▶ Activity: Below are the entries to work from; restate word for word the portion that opens with the line containing "Where should I click to: Click the 关卡难度" and closes with the line containing "Image resolution: width=344", keeping both.

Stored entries
Start of Block

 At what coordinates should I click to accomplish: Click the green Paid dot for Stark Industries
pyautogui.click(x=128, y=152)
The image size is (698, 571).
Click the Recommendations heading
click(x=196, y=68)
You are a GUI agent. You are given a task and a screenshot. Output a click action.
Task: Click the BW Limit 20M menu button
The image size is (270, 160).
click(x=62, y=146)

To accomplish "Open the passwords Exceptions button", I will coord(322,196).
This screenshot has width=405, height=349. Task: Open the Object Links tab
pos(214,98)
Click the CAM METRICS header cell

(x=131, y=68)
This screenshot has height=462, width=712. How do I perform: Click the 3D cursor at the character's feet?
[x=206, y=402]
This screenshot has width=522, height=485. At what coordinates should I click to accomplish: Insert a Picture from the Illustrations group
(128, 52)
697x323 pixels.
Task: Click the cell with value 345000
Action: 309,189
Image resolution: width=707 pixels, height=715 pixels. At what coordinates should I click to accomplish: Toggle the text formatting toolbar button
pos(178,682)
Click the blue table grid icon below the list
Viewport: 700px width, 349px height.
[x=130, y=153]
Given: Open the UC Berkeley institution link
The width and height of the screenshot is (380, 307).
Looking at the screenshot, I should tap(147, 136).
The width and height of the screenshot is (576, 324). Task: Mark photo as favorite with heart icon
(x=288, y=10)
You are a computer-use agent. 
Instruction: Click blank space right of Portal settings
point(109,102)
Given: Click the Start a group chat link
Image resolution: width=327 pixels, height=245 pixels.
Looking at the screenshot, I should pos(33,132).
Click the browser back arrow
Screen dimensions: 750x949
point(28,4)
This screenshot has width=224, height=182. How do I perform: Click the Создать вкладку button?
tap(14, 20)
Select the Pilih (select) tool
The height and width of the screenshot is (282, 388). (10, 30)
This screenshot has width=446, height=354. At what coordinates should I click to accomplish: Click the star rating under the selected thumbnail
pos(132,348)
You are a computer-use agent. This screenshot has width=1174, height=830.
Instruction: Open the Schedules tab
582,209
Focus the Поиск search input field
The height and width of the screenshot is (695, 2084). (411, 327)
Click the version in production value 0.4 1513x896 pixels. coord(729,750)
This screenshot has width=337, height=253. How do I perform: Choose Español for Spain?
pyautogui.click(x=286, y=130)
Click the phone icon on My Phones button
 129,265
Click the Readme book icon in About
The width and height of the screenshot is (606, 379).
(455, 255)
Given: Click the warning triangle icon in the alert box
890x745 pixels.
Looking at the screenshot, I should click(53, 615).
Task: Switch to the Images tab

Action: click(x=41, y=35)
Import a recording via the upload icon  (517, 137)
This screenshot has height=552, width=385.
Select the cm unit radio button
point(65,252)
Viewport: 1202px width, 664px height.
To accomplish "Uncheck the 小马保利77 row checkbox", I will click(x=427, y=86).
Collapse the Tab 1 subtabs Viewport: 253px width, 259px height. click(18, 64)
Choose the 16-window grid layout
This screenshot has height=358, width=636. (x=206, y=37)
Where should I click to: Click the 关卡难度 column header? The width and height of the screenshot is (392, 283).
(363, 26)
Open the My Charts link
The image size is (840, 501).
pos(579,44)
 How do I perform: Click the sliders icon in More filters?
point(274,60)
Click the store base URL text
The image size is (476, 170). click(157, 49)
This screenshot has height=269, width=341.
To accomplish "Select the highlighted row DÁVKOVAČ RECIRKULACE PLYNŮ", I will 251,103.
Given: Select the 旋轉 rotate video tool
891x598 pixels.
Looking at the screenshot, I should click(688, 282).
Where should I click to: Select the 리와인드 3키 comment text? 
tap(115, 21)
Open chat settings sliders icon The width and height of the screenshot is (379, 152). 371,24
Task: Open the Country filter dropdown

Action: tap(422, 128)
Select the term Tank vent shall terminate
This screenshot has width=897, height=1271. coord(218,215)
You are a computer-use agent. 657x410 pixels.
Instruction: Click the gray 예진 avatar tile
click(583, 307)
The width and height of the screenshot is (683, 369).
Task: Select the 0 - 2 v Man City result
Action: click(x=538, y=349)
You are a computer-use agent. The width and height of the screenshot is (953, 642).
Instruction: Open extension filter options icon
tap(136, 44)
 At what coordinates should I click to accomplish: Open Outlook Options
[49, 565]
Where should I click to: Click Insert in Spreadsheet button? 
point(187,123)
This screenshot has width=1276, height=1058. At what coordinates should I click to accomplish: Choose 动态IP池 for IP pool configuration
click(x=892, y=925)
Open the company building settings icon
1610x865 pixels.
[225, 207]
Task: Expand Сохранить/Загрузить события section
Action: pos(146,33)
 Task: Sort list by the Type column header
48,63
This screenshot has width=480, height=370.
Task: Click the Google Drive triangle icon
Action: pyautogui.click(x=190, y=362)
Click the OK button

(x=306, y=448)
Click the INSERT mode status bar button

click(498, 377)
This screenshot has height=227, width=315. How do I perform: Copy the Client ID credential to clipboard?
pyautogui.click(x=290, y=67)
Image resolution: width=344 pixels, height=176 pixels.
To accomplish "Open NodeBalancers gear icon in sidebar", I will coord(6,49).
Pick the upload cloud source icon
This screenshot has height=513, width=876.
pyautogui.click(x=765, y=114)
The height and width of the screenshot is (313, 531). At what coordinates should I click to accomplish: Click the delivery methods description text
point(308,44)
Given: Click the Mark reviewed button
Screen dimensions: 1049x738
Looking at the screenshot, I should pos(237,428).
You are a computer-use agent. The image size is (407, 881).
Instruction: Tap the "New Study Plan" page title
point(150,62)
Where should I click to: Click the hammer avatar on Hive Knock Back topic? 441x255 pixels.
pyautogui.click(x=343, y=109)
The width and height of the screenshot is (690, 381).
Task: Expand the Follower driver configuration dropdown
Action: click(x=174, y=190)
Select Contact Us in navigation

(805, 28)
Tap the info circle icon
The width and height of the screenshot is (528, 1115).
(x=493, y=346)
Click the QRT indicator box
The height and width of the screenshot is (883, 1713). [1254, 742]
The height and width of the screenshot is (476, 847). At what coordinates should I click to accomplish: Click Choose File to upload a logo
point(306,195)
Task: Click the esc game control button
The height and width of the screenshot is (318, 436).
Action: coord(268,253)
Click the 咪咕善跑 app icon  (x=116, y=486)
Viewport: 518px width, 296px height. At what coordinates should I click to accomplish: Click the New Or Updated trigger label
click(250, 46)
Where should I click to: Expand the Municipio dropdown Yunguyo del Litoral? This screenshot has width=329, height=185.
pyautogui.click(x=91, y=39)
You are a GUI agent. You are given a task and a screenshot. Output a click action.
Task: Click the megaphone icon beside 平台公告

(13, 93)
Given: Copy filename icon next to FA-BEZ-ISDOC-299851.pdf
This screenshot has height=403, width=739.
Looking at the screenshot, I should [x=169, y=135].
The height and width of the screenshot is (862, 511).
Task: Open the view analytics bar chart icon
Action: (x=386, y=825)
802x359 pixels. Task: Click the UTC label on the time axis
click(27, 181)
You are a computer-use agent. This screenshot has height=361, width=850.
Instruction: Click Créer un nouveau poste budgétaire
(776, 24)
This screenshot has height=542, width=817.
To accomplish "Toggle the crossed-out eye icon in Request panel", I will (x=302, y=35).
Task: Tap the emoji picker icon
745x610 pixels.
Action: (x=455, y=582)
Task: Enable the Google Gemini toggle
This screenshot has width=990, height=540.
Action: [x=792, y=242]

End of Block

▶ Result:
Where should I click to: Click the 关卡难度 column header? The width and height of the screenshot is (392, 283).
(363, 26)
Open the My Charts link
The image size is (840, 501).
pos(579,44)
 How do I perform: Click the sliders icon in More filters?
point(274,60)
Click the store base URL text
The image size is (476, 170). click(157, 49)
This screenshot has height=269, width=341.
To accomplish "Select the highlighted row DÁVKOVAČ RECIRKULACE PLYNŮ", I will 251,103.
Given: Select the 旋轉 rotate video tool
891x598 pixels.
Looking at the screenshot, I should click(688, 282).
Where should I click to: Select the 리와인드 3키 comment text? 
tap(115, 21)
Open chat settings sliders icon The width and height of the screenshot is (379, 152). 371,24
Task: Open the Country filter dropdown

Action: tap(422, 128)
Select the term Tank vent shall terminate
This screenshot has width=897, height=1271. coord(218,215)
You are a computer-use agent. 657x410 pixels.
Instruction: Click the gray 예진 avatar tile
click(583, 307)
The width and height of the screenshot is (683, 369).
Task: Select the 0 - 2 v Man City result
Action: click(x=538, y=349)
You are a computer-use agent. The width and height of the screenshot is (953, 642).
Instruction: Open extension filter options icon
tap(136, 44)
 At what coordinates should I click to accomplish: Open Outlook Options
[49, 565]
Where should I click to: Click Insert in Spreadsheet button? 
point(187,123)
This screenshot has width=1276, height=1058. At what coordinates should I click to accomplish: Choose 动态IP池 for IP pool configuration
click(x=892, y=925)
Open the company building settings icon
1610x865 pixels.
[225, 207]
Task: Expand Сохранить/Загрузить события section
Action: pos(146,33)
 Task: Sort list by the Type column header
48,63
This screenshot has width=480, height=370.
Task: Click the Google Drive triangle icon
Action: pyautogui.click(x=190, y=362)
Click the OK button

(x=306, y=448)
Click the INSERT mode status bar button

click(498, 377)
This screenshot has height=227, width=315. How do I perform: Copy the Client ID credential to clipboard?
pyautogui.click(x=290, y=67)
Image resolution: width=344 pixels, height=176 pixels.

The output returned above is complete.